==== Data

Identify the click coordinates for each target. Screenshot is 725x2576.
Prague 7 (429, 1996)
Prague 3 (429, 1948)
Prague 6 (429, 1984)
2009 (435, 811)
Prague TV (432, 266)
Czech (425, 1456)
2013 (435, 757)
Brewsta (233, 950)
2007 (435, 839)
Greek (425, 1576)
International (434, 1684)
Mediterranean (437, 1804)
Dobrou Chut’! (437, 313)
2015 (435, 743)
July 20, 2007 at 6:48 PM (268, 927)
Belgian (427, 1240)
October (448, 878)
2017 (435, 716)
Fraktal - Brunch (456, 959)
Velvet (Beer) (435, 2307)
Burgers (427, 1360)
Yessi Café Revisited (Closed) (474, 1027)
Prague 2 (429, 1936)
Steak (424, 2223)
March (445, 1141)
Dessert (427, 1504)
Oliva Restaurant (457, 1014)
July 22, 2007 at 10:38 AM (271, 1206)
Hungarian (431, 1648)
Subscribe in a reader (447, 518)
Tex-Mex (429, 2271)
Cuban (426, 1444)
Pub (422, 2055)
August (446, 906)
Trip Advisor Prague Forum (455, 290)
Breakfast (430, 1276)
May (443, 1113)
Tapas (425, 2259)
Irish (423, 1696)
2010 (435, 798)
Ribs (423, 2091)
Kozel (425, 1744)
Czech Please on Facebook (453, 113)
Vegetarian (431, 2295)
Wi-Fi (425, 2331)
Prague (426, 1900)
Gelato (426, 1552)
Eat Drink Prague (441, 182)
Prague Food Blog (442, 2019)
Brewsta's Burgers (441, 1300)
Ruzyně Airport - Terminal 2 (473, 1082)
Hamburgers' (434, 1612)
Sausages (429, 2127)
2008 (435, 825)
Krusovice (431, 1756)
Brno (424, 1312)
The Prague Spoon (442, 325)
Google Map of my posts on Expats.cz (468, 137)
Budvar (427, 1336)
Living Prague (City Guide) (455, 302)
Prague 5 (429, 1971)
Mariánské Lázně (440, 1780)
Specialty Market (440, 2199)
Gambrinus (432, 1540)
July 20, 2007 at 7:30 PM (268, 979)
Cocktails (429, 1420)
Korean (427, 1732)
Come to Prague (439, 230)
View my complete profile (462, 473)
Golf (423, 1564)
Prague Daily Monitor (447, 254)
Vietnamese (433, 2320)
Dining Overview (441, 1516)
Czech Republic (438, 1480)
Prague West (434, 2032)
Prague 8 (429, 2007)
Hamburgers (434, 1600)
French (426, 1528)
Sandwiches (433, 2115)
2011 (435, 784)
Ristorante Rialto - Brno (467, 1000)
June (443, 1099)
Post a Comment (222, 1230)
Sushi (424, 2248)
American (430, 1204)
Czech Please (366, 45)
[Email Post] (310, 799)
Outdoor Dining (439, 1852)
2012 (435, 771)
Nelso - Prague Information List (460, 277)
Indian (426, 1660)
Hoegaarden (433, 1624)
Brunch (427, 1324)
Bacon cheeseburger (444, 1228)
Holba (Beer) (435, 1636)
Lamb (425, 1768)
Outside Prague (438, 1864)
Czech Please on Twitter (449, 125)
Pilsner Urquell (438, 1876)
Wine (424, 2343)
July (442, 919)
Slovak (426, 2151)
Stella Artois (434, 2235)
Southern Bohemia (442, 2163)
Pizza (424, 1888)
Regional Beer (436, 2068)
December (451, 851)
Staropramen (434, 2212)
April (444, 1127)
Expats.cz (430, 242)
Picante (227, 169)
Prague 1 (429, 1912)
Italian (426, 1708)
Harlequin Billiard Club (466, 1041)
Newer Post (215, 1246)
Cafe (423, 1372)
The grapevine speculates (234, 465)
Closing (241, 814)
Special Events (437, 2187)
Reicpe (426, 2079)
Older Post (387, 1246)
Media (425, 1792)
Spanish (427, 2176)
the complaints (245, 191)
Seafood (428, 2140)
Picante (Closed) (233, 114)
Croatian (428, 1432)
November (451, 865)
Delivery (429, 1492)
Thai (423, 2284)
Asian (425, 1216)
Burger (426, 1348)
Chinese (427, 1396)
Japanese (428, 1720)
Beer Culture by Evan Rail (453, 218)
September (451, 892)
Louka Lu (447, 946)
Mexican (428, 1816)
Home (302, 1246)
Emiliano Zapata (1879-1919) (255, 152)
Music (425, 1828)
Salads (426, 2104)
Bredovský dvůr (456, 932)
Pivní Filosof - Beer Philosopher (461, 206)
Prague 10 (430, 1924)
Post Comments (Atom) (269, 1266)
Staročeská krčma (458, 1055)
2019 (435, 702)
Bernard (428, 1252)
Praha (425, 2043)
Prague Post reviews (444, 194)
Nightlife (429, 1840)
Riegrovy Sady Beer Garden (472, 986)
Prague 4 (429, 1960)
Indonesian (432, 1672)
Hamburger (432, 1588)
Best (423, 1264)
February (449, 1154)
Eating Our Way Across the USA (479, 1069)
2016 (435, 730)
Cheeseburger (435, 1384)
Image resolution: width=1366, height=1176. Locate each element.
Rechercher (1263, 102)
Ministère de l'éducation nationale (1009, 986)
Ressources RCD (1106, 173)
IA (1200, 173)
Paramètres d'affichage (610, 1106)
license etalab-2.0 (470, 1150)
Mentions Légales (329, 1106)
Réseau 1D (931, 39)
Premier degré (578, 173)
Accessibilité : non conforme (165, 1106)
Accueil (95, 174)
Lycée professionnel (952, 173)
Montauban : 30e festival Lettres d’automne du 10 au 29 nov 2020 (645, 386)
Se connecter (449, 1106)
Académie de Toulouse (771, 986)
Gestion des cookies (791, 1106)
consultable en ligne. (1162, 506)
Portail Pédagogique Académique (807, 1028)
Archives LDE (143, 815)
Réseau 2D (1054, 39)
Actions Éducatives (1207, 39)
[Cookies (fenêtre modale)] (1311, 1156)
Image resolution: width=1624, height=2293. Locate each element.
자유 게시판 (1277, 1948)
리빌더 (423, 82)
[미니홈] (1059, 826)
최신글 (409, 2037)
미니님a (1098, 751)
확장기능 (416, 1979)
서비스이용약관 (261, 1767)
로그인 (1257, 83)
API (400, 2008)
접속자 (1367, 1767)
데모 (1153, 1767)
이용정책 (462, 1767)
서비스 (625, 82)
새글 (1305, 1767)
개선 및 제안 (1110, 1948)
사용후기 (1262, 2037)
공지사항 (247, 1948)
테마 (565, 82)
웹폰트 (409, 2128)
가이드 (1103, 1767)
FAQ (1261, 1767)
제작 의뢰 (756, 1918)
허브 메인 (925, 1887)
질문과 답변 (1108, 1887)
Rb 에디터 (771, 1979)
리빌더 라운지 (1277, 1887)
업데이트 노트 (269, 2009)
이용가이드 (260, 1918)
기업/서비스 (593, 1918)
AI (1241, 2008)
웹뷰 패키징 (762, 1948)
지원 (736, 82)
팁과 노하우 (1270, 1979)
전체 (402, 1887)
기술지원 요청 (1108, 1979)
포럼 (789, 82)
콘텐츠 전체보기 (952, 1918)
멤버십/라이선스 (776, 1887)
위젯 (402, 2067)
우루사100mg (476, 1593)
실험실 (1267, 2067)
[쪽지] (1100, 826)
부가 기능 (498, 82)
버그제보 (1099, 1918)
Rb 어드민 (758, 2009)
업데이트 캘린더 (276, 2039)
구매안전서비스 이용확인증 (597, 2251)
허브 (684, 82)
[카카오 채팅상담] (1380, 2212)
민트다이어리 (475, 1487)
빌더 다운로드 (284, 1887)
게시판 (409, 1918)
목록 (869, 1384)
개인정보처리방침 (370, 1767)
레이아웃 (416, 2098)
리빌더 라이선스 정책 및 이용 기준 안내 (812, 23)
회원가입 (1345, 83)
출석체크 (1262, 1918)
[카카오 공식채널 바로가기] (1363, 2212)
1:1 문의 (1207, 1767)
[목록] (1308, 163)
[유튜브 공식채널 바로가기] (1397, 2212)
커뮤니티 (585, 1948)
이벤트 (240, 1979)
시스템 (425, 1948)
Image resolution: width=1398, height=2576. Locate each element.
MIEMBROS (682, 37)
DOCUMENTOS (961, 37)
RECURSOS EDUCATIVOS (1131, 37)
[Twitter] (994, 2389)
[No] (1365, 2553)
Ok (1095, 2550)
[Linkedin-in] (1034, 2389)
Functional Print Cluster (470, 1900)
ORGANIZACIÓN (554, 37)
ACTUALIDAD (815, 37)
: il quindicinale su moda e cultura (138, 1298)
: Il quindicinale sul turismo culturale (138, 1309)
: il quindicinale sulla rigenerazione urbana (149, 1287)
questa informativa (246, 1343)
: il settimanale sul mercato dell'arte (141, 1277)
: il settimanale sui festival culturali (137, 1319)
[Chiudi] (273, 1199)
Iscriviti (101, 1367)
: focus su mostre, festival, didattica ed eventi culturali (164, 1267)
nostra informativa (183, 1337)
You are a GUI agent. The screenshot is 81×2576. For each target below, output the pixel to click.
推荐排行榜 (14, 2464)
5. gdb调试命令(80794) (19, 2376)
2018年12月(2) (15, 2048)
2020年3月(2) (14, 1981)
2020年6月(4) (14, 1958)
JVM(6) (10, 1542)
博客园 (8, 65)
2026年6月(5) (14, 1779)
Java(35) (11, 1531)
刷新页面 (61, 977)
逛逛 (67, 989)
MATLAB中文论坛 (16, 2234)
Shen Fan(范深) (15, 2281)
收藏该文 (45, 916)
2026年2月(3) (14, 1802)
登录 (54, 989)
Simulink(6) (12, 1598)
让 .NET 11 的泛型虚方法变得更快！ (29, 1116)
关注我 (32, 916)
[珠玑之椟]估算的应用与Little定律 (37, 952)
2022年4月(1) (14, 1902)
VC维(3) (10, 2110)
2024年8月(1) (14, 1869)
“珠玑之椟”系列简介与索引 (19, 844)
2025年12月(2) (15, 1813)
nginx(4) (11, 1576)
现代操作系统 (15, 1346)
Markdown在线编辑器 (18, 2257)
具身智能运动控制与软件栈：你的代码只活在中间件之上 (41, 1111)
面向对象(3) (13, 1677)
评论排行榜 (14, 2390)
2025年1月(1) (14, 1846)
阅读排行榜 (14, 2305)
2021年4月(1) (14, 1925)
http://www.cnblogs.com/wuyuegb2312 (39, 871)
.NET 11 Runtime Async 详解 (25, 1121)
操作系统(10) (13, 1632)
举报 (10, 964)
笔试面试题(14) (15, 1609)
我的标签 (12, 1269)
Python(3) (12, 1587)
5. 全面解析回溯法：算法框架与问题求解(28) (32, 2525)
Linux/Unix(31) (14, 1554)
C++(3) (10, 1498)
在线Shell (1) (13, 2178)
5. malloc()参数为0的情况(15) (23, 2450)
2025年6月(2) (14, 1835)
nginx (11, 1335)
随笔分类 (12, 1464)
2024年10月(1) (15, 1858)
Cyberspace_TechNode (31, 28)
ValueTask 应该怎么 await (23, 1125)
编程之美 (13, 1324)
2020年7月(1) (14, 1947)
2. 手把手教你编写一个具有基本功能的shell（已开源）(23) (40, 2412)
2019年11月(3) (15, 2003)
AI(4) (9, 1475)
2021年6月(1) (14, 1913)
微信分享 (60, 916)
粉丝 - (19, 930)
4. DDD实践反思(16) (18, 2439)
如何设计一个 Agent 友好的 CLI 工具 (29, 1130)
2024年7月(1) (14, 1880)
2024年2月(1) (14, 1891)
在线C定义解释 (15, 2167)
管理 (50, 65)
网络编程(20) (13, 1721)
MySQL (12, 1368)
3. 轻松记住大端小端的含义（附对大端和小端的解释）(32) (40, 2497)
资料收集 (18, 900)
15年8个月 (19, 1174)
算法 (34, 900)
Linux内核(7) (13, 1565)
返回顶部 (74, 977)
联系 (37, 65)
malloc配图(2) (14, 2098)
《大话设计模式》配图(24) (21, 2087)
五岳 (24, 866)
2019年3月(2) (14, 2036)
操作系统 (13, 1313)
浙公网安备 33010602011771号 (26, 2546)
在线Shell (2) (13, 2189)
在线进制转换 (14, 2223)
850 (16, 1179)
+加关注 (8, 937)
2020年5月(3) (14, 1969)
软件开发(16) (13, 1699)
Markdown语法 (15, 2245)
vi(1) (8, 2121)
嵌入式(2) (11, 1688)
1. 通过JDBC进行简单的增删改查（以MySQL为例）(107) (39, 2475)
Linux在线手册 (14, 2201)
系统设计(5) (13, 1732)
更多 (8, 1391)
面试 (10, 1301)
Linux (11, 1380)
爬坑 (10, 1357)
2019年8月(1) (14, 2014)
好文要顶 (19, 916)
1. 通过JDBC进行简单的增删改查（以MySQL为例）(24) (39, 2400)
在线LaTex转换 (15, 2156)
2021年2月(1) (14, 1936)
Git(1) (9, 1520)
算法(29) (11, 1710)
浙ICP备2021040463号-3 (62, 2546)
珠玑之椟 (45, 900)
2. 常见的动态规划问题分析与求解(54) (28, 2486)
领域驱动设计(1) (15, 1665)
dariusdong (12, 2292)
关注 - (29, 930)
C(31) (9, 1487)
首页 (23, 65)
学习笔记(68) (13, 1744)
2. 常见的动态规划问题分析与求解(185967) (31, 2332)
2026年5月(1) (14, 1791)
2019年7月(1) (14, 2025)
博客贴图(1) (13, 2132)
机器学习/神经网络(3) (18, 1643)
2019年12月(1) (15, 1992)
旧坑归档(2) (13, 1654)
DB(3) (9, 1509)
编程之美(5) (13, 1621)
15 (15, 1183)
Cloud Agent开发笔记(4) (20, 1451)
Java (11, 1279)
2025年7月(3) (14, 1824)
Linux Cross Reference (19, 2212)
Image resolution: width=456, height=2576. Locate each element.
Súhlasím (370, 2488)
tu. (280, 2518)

========

* **What you are asked to do**
Your reply is to repeat, unchanged, the lines above running from the one with "Linux在线手册 (14, 2201)" up to and including the one with "旧坑归档(2) (13, 1654)".

* **Result**
Linux在线手册 (14, 2201)
系统设计(5) (13, 1732)
更多 (8, 1391)
面试 (10, 1301)
Linux (11, 1380)
爬坑 (10, 1357)
2019年8月(1) (14, 2014)
好文要顶 (19, 916)
1. 通过JDBC进行简单的增删改查（以MySQL为例）(24) (39, 2400)
在线LaTex转换 (15, 2156)
2021年2月(1) (14, 1936)
Git(1) (9, 1520)
算法(29) (11, 1710)
浙ICP备2021040463号-3 (62, 2546)
珠玑之椟 (45, 900)
2. 常见的动态规划问题分析与求解(54) (28, 2486)
领域驱动设计(1) (15, 1665)
dariusdong (12, 2292)
关注 - (29, 930)
C(31) (9, 1487)
首页 (23, 65)
学习笔记(68) (13, 1744)
2. 常见的动态规划问题分析与求解(185967) (31, 2332)
2026年5月(1) (14, 1791)
2019年7月(1) (14, 2025)
博客贴图(1) (13, 2132)
机器学习/神经网络(3) (18, 1643)
2019年12月(1) (15, 1992)
旧坑归档(2) (13, 1654)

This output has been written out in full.